Au vu des expériences passées, il aurait été bon tout de même de s'en assurer. Pourtant, sans discuter, les Etats français et belge ont accepté d'apporter leur totale garantie à cette structure. Comme le gouvernement irlandais l'a fait en 2009 en se portant garant de l'ensemble des engagements de son système bancaire. A aucun moment, il n'a été question de faire un audit, de faire le tri, de demander aux actionnaires d'assumer au moins une petite part de leur responsabilité, d'appeler aussi certaines contreparties à prendre en charge une partie du fardeau. L'événement de crédit, la crainte de voir déclencher les assurances crédit – ces fameux CDS qui servent d'outils de spéculations mais ne doivent jamais être appelés en garantie – ont servi d'alibi. Comme en 2008, les Etats avancent leur caution, sans contrepartie. Au nom de la crainte de la crise systémique, il ne saurait être question de demander au monde financier d'assumer une partie de ses propres turpitudes. Les Etats et les contribuables sont là pour cela.
De la même manière, le gouvernement français s'apprête à bénir à l'aveugle la reprise de l'ex-crédit local de France par la Caisse des dépôts et La Banque postale, comme Mediapart l'a annoncé. Ce sont les deux seuls établissements bancaires à peu près sains du système français, non par vertu mais parce qu'ils n'ont pas été autorisés statutairement, avant, à se lancer dans les exploits de la grande finance. Là encore, cette reprise s'engage sans conditions. L'argument d'assurer le nécessaire financement des collectivités locales est supposé enterrer toutes les objections.
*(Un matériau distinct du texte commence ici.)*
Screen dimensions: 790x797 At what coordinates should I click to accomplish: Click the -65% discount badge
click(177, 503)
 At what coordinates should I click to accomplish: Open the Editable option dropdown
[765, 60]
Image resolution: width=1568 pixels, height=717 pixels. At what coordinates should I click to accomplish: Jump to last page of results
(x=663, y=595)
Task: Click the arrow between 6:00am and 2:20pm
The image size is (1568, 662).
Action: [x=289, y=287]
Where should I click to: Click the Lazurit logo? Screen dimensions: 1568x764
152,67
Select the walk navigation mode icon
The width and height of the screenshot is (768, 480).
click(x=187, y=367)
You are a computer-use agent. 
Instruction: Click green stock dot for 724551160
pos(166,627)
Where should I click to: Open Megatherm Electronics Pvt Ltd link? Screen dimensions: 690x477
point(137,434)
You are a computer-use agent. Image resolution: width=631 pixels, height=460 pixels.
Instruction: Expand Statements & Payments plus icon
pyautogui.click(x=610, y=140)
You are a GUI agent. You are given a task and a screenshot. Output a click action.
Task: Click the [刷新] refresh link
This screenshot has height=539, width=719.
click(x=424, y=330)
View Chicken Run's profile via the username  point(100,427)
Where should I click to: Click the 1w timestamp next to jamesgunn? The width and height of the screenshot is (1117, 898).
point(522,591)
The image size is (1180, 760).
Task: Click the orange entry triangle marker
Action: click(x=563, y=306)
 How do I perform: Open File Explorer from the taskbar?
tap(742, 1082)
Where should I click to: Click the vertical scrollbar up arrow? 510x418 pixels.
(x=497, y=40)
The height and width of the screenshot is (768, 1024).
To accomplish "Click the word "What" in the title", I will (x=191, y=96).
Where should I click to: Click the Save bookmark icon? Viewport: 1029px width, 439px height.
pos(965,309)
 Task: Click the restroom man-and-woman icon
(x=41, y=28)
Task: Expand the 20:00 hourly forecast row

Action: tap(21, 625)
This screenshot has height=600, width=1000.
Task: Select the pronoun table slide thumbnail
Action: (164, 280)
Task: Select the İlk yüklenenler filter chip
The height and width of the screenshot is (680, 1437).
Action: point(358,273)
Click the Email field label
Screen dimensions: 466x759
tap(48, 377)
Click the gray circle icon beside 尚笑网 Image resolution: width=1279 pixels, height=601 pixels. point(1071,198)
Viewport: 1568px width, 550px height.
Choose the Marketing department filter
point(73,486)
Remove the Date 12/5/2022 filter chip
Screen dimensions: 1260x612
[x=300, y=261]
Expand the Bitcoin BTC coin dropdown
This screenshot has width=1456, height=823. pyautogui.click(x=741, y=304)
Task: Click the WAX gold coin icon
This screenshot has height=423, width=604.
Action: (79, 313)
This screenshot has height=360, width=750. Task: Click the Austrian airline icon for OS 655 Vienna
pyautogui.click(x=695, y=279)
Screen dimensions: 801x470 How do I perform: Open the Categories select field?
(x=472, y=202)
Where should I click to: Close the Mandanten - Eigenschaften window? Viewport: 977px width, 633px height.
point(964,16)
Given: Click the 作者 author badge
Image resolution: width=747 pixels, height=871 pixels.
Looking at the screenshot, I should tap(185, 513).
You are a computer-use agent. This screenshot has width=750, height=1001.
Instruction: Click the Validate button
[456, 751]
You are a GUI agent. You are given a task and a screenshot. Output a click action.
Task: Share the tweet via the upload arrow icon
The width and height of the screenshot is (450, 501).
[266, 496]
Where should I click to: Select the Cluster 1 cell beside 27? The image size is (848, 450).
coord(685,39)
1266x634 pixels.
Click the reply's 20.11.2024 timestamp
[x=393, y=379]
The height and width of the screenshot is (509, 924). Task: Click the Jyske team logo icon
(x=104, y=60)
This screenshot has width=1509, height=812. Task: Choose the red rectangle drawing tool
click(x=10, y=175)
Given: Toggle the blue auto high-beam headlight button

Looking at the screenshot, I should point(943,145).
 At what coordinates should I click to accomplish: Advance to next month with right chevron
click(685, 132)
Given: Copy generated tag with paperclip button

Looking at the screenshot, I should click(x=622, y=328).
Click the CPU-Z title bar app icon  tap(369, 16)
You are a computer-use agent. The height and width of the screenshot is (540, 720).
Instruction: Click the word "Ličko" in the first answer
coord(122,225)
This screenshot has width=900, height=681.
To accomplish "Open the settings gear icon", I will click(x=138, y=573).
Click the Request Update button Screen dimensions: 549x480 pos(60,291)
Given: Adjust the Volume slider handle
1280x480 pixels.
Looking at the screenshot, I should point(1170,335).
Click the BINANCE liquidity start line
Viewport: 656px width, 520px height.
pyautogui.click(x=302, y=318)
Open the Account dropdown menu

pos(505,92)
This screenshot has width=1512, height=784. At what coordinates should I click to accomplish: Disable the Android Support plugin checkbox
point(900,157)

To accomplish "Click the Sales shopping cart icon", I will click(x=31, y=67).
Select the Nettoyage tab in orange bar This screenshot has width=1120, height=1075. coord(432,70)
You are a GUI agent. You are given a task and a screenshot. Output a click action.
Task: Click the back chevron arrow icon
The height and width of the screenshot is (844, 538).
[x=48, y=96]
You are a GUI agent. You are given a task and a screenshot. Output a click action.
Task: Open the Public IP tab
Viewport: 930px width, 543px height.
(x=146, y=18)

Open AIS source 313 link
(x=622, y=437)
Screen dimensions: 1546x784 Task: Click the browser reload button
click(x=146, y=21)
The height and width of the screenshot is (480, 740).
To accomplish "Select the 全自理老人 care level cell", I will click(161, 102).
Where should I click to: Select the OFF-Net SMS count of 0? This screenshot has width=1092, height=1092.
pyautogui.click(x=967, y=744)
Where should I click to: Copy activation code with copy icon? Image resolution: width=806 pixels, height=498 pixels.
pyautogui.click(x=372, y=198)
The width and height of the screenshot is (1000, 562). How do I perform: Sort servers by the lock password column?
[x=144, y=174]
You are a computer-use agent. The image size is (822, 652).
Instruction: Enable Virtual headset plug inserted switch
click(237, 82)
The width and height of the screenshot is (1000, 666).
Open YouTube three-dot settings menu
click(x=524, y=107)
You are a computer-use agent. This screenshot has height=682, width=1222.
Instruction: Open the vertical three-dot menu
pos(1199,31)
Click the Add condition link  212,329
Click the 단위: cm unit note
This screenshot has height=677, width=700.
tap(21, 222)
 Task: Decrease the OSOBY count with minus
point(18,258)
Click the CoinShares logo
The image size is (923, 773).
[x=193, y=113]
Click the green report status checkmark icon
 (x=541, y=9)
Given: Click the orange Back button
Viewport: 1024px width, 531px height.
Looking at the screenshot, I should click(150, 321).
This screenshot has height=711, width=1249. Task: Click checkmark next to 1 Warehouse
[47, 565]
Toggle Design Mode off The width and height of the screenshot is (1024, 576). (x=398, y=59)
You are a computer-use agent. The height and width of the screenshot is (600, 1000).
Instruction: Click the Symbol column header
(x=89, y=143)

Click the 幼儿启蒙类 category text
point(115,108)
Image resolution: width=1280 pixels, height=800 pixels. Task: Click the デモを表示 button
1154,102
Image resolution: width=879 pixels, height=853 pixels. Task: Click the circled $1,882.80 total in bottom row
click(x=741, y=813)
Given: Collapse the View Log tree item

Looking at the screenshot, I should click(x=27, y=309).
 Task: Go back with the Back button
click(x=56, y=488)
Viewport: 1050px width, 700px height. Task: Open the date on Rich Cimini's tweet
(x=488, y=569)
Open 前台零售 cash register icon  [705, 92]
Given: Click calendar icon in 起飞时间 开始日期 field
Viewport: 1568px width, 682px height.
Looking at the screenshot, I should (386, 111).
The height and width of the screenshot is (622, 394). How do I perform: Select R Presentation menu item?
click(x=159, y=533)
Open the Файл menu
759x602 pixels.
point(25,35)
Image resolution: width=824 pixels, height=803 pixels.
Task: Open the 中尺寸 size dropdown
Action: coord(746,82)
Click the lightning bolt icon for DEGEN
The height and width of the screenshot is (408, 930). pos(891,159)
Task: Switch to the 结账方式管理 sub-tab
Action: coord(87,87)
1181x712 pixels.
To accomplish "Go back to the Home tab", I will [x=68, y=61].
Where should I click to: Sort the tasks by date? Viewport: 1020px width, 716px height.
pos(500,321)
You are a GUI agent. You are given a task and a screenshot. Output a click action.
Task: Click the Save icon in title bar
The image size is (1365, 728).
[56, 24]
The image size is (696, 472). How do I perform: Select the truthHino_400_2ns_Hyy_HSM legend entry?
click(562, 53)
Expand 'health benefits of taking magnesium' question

A l'exception du syndicat SUD-PTT, personne ne semble se préoccuper ni de la qualité des biens transférés, ni des risques de contentieux liés aux crédits toxiques vendus aux collectivités, ni même si les deux établissements ont l'assise financière suffisante pour prendre plus de 70 milliards d'euros de risques supplémentaires. La dégradation constante du bilan de la Caisse des dépôts (censée être l'ultime protection de l'épargne des Français), depuis les débuts du gouvernement Sarkozy, appellerait pourtant un examen minutieux. Mais qu'importe ! L'urgence commande. Comme au temps du Crédit lyonnais et du consortium de réalisation, les Français découvriront la note plus tard.